- **What you need to do**
What is expected is a word-for-word copy of all the entries.

>>

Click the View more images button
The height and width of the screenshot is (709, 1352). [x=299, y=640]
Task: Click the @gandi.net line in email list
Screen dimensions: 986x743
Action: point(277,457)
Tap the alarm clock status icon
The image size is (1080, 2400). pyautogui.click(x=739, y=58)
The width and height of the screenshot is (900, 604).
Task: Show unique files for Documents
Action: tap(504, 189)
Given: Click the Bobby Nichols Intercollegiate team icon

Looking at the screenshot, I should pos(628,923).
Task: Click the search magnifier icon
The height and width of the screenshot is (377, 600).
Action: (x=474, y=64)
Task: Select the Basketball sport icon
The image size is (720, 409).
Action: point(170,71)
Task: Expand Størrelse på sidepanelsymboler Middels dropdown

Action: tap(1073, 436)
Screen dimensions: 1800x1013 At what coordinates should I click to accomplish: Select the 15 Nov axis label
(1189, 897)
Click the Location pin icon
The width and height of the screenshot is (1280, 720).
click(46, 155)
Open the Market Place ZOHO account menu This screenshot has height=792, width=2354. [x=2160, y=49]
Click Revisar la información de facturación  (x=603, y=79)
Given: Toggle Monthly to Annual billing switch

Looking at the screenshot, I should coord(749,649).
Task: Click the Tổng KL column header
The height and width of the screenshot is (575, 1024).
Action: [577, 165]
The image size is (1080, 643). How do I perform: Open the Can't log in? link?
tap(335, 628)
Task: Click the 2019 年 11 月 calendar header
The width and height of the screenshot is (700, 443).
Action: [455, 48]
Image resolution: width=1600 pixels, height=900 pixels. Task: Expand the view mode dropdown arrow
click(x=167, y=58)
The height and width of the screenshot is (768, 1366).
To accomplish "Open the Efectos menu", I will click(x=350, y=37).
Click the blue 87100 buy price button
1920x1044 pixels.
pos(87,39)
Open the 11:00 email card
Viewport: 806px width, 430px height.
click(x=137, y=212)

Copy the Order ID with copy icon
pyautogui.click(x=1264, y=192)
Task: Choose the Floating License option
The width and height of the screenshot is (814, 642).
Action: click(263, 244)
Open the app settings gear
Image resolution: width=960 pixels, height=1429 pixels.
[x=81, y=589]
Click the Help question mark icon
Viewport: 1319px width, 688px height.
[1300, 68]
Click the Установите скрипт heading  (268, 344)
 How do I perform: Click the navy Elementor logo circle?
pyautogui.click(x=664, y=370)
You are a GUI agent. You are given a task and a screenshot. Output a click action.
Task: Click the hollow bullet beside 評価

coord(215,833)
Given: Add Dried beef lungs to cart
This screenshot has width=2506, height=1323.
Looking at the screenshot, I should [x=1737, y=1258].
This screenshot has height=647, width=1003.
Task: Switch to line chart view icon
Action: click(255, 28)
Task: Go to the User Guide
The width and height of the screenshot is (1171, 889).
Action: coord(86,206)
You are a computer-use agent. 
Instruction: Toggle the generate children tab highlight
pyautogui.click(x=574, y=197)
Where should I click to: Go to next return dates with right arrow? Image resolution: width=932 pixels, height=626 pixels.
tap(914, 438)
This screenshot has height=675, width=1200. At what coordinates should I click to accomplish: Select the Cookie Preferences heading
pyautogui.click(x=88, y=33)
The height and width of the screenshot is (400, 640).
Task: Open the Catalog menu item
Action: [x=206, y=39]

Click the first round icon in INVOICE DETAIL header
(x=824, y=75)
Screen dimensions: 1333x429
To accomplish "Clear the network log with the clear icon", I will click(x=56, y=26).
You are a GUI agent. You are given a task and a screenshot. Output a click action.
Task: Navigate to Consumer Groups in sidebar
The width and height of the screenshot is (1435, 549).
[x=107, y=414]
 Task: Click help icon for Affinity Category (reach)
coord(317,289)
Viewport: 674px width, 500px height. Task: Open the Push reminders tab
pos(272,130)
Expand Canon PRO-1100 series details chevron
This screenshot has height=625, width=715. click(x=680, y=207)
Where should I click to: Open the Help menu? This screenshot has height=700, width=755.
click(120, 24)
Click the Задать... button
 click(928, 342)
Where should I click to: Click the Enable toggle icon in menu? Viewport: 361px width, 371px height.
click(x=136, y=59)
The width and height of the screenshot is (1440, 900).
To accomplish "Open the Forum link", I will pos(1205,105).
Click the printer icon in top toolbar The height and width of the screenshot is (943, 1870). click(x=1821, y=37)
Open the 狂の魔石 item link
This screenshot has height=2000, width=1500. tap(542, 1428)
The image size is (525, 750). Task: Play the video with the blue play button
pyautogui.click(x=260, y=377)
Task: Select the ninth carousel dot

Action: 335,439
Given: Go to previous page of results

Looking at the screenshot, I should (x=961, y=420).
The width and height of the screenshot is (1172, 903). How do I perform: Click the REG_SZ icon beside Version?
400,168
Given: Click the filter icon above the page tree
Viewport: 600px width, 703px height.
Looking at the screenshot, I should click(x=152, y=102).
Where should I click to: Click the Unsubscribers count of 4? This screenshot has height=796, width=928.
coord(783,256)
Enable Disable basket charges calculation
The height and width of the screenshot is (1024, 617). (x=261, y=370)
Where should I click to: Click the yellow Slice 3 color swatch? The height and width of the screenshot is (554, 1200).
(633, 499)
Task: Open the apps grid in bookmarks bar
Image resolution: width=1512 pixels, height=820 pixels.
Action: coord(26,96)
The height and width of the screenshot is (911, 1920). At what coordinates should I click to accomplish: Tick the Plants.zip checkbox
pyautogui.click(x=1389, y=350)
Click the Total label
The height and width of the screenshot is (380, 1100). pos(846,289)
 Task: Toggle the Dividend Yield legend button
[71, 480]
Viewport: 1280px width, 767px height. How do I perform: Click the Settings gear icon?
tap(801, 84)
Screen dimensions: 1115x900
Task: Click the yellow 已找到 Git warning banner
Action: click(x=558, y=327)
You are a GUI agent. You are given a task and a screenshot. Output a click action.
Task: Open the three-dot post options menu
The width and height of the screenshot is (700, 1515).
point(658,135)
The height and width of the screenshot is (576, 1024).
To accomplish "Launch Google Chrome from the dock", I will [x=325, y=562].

<<

- **Answer to this exercise**
Click the View more images button
The height and width of the screenshot is (709, 1352). [x=299, y=640]
Task: Click the @gandi.net line in email list
Screen dimensions: 986x743
Action: point(277,457)
Tap the alarm clock status icon
The image size is (1080, 2400). pyautogui.click(x=739, y=58)
The width and height of the screenshot is (900, 604).
Task: Show unique files for Documents
Action: tap(504, 189)
Given: Click the Bobby Nichols Intercollegiate team icon

Looking at the screenshot, I should pos(628,923).
Task: Click the search magnifier icon
The height and width of the screenshot is (377, 600).
Action: (x=474, y=64)
Task: Select the Basketball sport icon
The image size is (720, 409).
Action: point(170,71)
Task: Expand Størrelse på sidepanelsymboler Middels dropdown

Action: tap(1073, 436)
Screen dimensions: 1800x1013 At what coordinates should I click to accomplish: Select the 15 Nov axis label
(1189, 897)
Click the Location pin icon
The width and height of the screenshot is (1280, 720).
click(46, 155)
Open the Market Place ZOHO account menu This screenshot has height=792, width=2354. [x=2160, y=49]
Click Revisar la información de facturación  (x=603, y=79)
Given: Toggle Monthly to Annual billing switch

Looking at the screenshot, I should coord(749,649).
Task: Click the Tổng KL column header
The height and width of the screenshot is (575, 1024).
Action: [577, 165]
The image size is (1080, 643). How do I perform: Open the Can't log in? link?
tap(335, 628)
Task: Click the 2019 年 11 月 calendar header
The width and height of the screenshot is (700, 443).
Action: [455, 48]
Image resolution: width=1600 pixels, height=900 pixels. Task: Expand the view mode dropdown arrow
click(x=167, y=58)
The height and width of the screenshot is (768, 1366).
To accomplish "Open the Efectos menu", I will click(x=350, y=37).
Click the blue 87100 buy price button
1920x1044 pixels.
pos(87,39)
Open the 11:00 email card
Viewport: 806px width, 430px height.
click(x=137, y=212)

Copy the Order ID with copy icon
pyautogui.click(x=1264, y=192)
Task: Choose the Floating License option
The width and height of the screenshot is (814, 642).
Action: click(263, 244)
Open the app settings gear
Image resolution: width=960 pixels, height=1429 pixels.
[x=81, y=589]
Click the Help question mark icon
Viewport: 1319px width, 688px height.
[1300, 68]
Click the Установите скрипт heading  (268, 344)
 How do I perform: Click the navy Elementor logo circle?
pyautogui.click(x=664, y=370)
You are a GUI agent. You are given a task and a screenshot. Output a click action.
Task: Click the hollow bullet beside 評価

coord(215,833)
Given: Add Dried beef lungs to cart
This screenshot has width=2506, height=1323.
Looking at the screenshot, I should [x=1737, y=1258].
This screenshot has height=647, width=1003.
Task: Switch to line chart view icon
Action: click(255, 28)
Task: Go to the User Guide
The width and height of the screenshot is (1171, 889).
Action: coord(86,206)
You are a computer-use agent. 
Instruction: Toggle the generate children tab highlight
pyautogui.click(x=574, y=197)
Where should I click to: Go to next return dates with right arrow? Image resolution: width=932 pixels, height=626 pixels.
tap(914, 438)
This screenshot has height=675, width=1200. At what coordinates should I click to accomplish: Select the Cookie Preferences heading
pyautogui.click(x=88, y=33)
The height and width of the screenshot is (400, 640).
Task: Open the Catalog menu item
Action: [x=206, y=39]

Click the first round icon in INVOICE DETAIL header
(x=824, y=75)
Screen dimensions: 1333x429
To accomplish "Clear the network log with the clear icon", I will click(x=56, y=26).
You are a GUI agent. You are given a task and a screenshot. Output a click action.
Task: Navigate to Consumer Groups in sidebar
The width and height of the screenshot is (1435, 549).
[x=107, y=414]
 Task: Click help icon for Affinity Category (reach)
coord(317,289)
Viewport: 674px width, 500px height. Task: Open the Push reminders tab
pos(272,130)
Expand Canon PRO-1100 series details chevron
This screenshot has height=625, width=715. click(x=680, y=207)
Where should I click to: Open the Help menu? This screenshot has height=700, width=755.
click(120, 24)
Click the Задать... button
 click(928, 342)
Where should I click to: Click the Enable toggle icon in menu? Viewport: 361px width, 371px height.
click(x=136, y=59)
The width and height of the screenshot is (1440, 900).
To accomplish "Open the Forum link", I will pos(1205,105).
Click the printer icon in top toolbar The height and width of the screenshot is (943, 1870). click(x=1821, y=37)
Open the 狂の魔石 item link
This screenshot has height=2000, width=1500. tap(542, 1428)
The image size is (525, 750). Task: Play the video with the blue play button
pyautogui.click(x=260, y=377)
Task: Select the ninth carousel dot

Action: 335,439
Given: Go to previous page of results

Looking at the screenshot, I should (x=961, y=420).
The width and height of the screenshot is (1172, 903). How do I perform: Click the REG_SZ icon beside Version?
400,168
Given: Click the filter icon above the page tree
Viewport: 600px width, 703px height.
Looking at the screenshot, I should click(x=152, y=102).
Where should I click to: Click the Unsubscribers count of 4? This screenshot has height=796, width=928.
coord(783,256)
Enable Disable basket charges calculation
The height and width of the screenshot is (1024, 617). (x=261, y=370)
Where should I click to: Click the yellow Slice 3 color swatch? The height and width of the screenshot is (554, 1200).
(633, 499)
Task: Open the apps grid in bookmarks bar
Image resolution: width=1512 pixels, height=820 pixels.
Action: coord(26,96)
The height and width of the screenshot is (911, 1920). At what coordinates should I click to accomplish: Tick the Plants.zip checkbox
pyautogui.click(x=1389, y=350)
Click the Total label
The height and width of the screenshot is (380, 1100). pos(846,289)
 Task: Toggle the Dividend Yield legend button
[71, 480]
Viewport: 1280px width, 767px height. How do I perform: Click the Settings gear icon?
tap(801, 84)
Screen dimensions: 1115x900
Task: Click the yellow 已找到 Git warning banner
Action: click(x=558, y=327)
You are a GUI agent. You are given a task and a screenshot. Output a click action.
Task: Open the three-dot post options menu
The width and height of the screenshot is (700, 1515).
point(658,135)
The height and width of the screenshot is (576, 1024).
To accomplish "Launch Google Chrome from the dock", I will [x=325, y=562].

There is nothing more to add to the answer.